The correlation observed between state of health and job satisfaction is also confirmed by the literature [24]. Some studies show a correlation between dissatisfaction in the workplace and health effects in the form of sick days or even burnout [24], [29].

The higher level of satisfaction that this study found among midwives working in maternity hospitals without a perinatal specialism compared to midwives working in level one hospitals (highest care level) requires further investigation. In the level one hospitals, midwives experienced more understaffed shifts and had less time to look after the women in their care. The higher number of births (an average of around 2,000 per year compared to an average of 800 for the level four hospitals) [1] along with the higher rate of pathological births in level one hospitals could result in increased work demands.
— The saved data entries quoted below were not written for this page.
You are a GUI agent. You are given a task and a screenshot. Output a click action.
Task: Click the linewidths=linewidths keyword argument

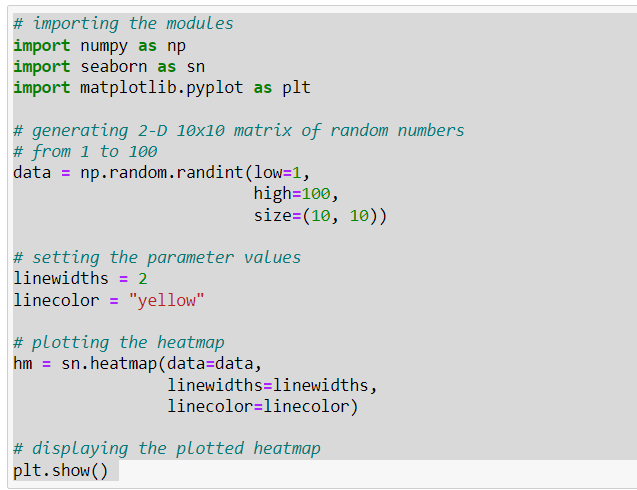click(x=272, y=385)
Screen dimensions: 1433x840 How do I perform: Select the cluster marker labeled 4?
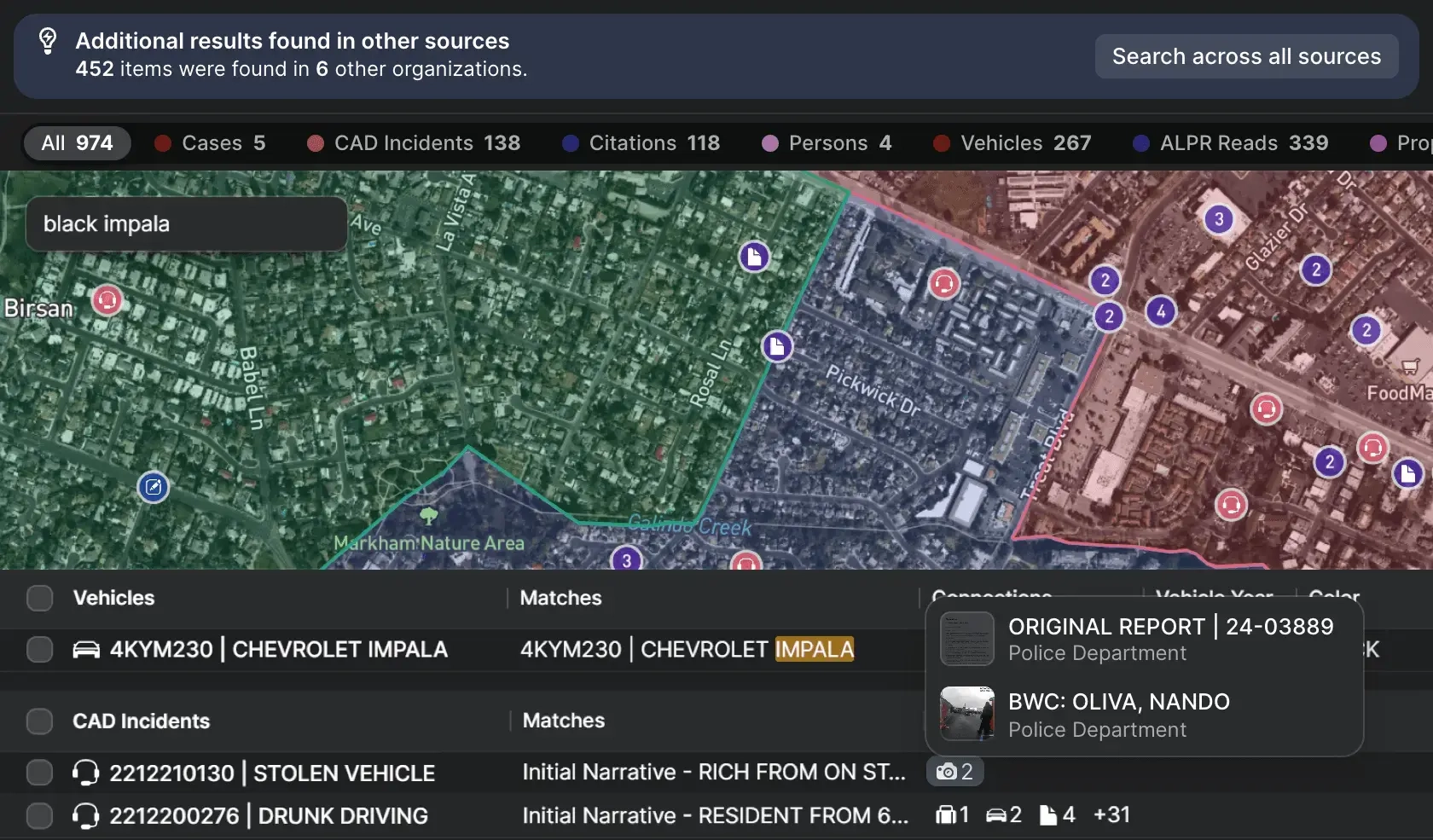(x=1161, y=311)
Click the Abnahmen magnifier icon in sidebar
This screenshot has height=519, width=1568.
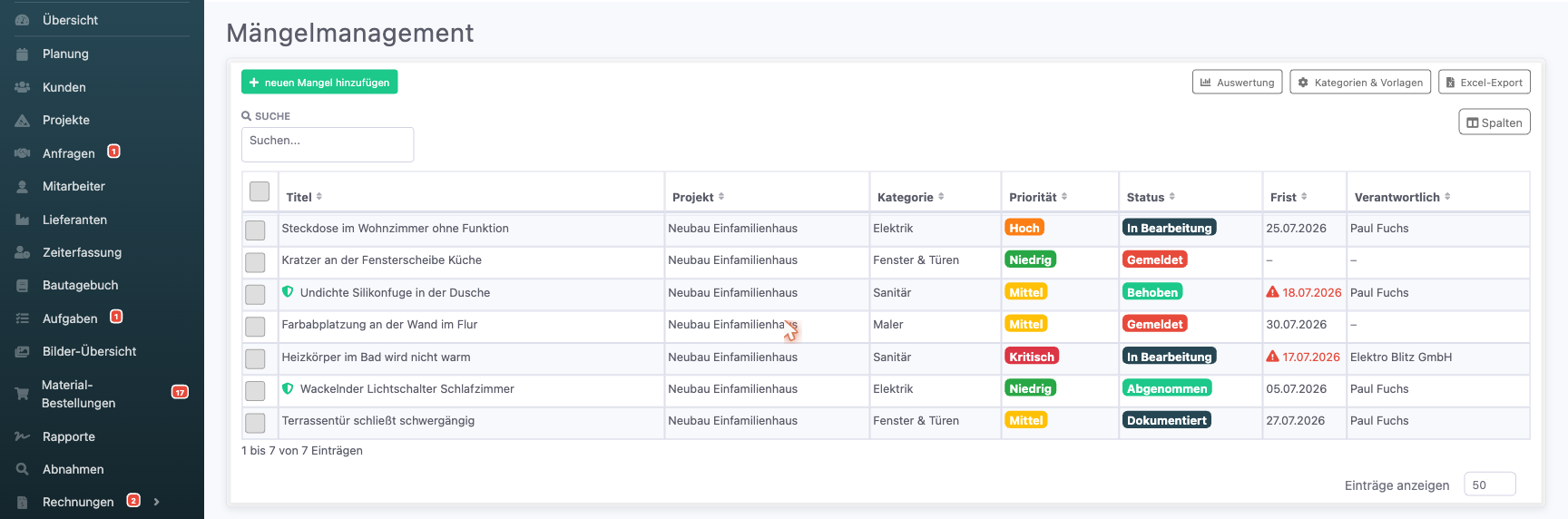(23, 469)
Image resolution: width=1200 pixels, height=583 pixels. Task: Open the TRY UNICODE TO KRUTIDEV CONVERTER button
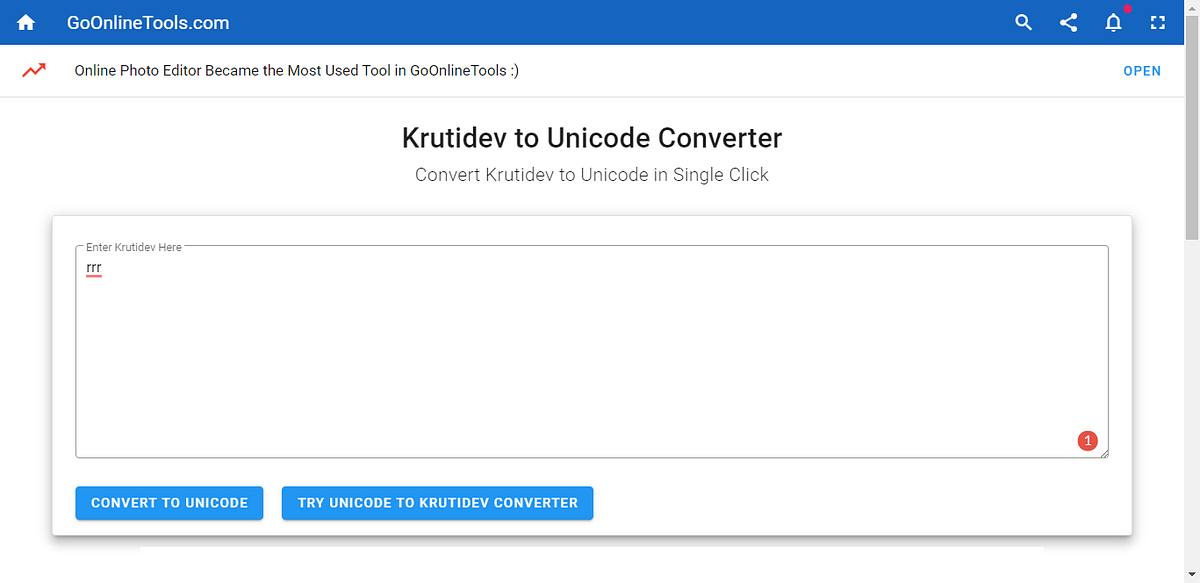pos(437,503)
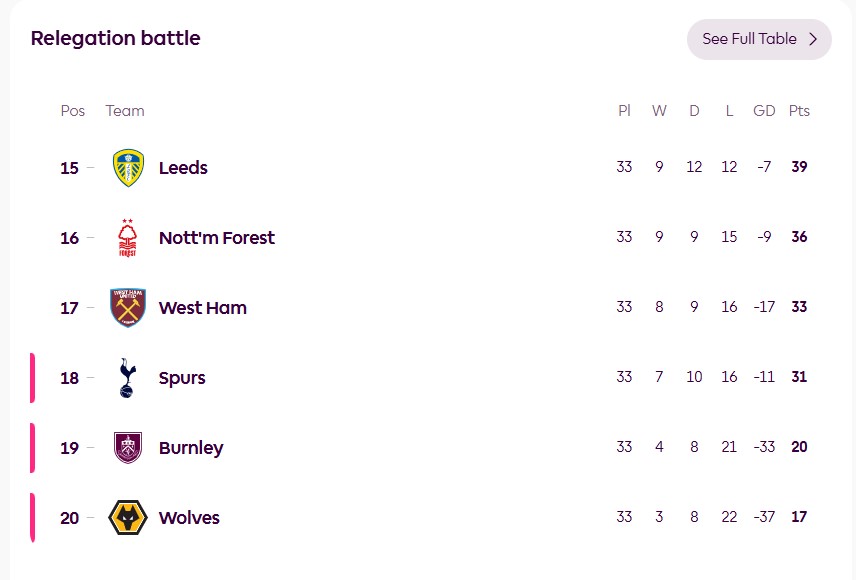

Besides these increased demands, the more difficult conditions faced by the midwives in promoting physiological births could also have a negative impact on their job satisfaction [14], [19], [28]. In smaller hospitals, midwives were more satisfied with their teams which could testify to better cohesion in a smaller team.

Limitations

Recruitment was carried out using snowball sampling and to some extent also the German Midwifery Association’s mailing lists, which posed the problem that not all hospital-based midwives are members of the association. Due to the sampling method, it is impossible to say how many midwives had access to the questionnaire and the response rate can therefore not be determined. Nor do we know the regional distribution of the sample. It could be the case that certain hospitals had a disproportionate number of participants, whereas others had none. Nevertheless, our sample reflects the sample used in the expert report on in-hospital midwifery care in terms of age structure, professional experience, the scope of employment of midwives and their distribution over the four different levels of hospital care [1].
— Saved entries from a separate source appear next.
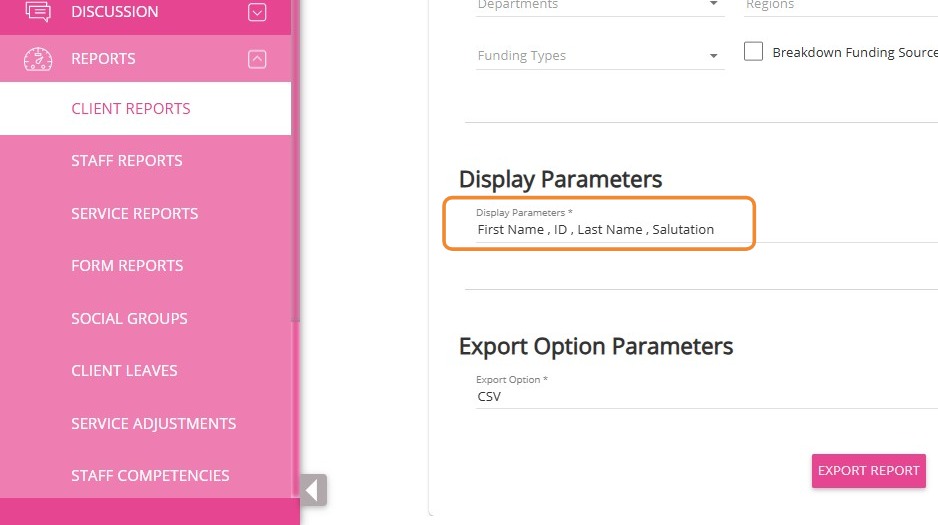Screen dimensions: 938x525
Task: Open the Export Option CSV selector
Action: 700,396
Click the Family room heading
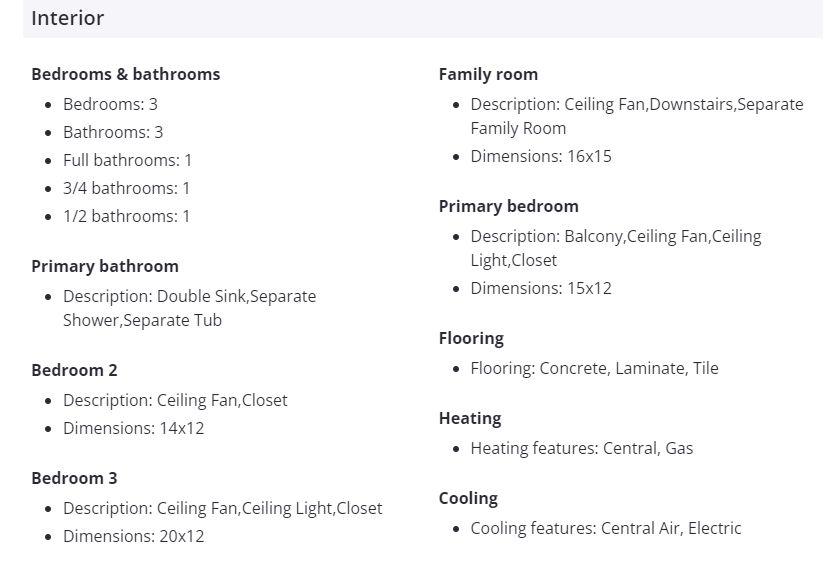834x562 pixels. (488, 74)
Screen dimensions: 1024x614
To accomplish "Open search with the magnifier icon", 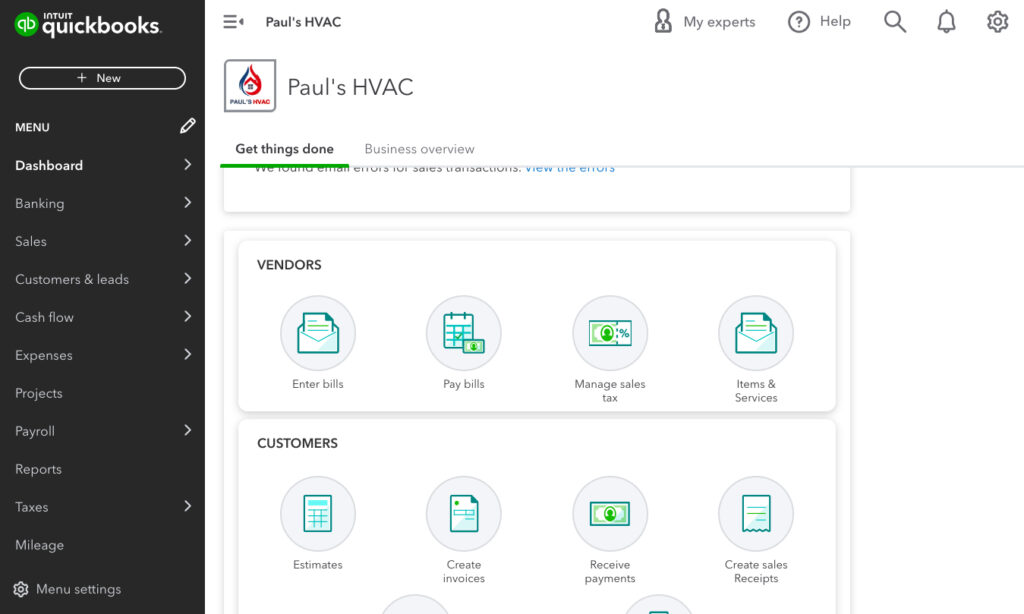I will point(894,21).
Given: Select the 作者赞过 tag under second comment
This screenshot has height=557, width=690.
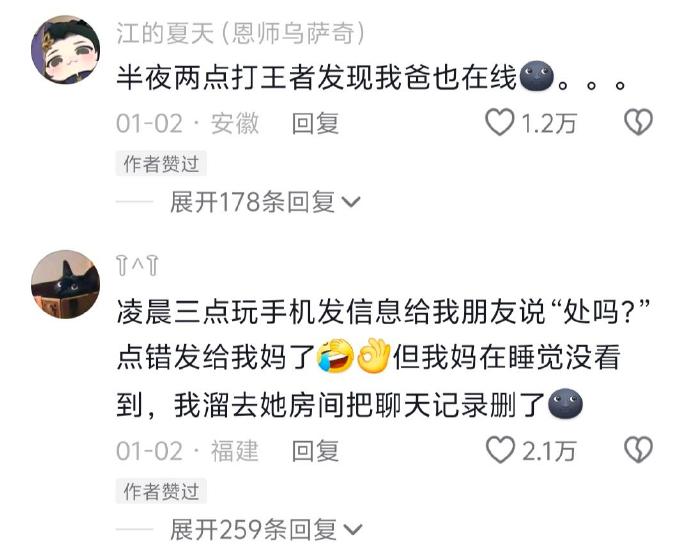Looking at the screenshot, I should [x=161, y=491].
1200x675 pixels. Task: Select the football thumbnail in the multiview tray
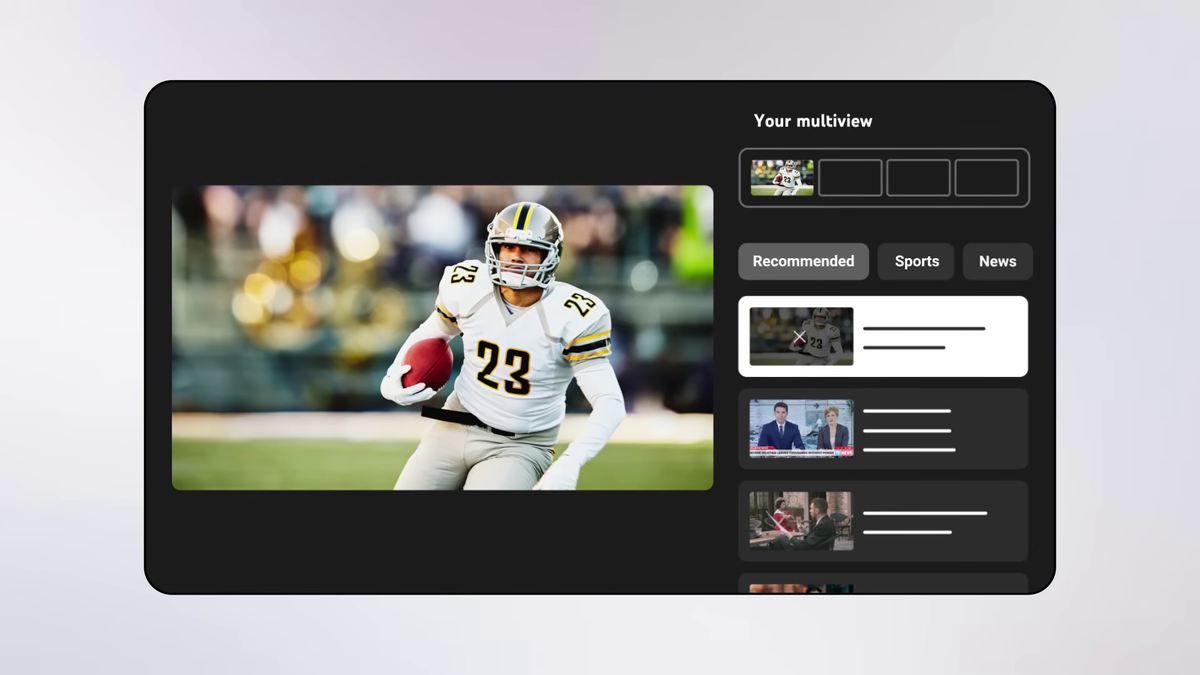(x=782, y=178)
Another limitation of this survey is that part of the sample (n=84) also took part in the “Be-Up: Geburt aktiv” study, which could have influenced the job satisfaction or response behaviour regarding the room design. One difficulty with a survey on the design of birthing rooms is that birthing rooms within one department can have different designs. The midwives in this study were therefore asked about only one birthing room, either the “Be-Up” room or the room in which they prefer to look after the women in their care. This may, on the one hand, have positively inflated the assessment of the room, but, on the other, it is possible that the effects of the birthing room were assessed in a more nuanced way compared to the sweeping assessment of all the birthing rooms in a department.
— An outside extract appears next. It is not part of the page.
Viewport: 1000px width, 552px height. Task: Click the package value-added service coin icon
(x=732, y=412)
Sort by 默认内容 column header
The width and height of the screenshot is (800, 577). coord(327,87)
The cross-sectional design of the study meant only correlations could be shown, but no causal influencing factors. Moreover, our survey was conducted in the middle of the Covid-19 pandemic which changed the working conditions for midwives in a hospital setting.

Conclusions

The current study underlines existing evidence regarding the promotion of job satisfaction among midwives in a hospital setting, which can be achieved by strengthening the team and collaboration. The study emphasises, in particular, the need to tackle understaffing and also highlights the midwives’ dissatisfaction with the time they have available to look after the women in their care. The findings on room design and set-up revealed approaches to better aligning the birthing space with the needs of the birthing woman and the midwife, thus increasing satisfaction with the work environment. The correlation between the physical work environment, the model of care and the job satisfaction of midwives requires further investigation.

Notes

Competing interests

The authors declare that they have no competing interests.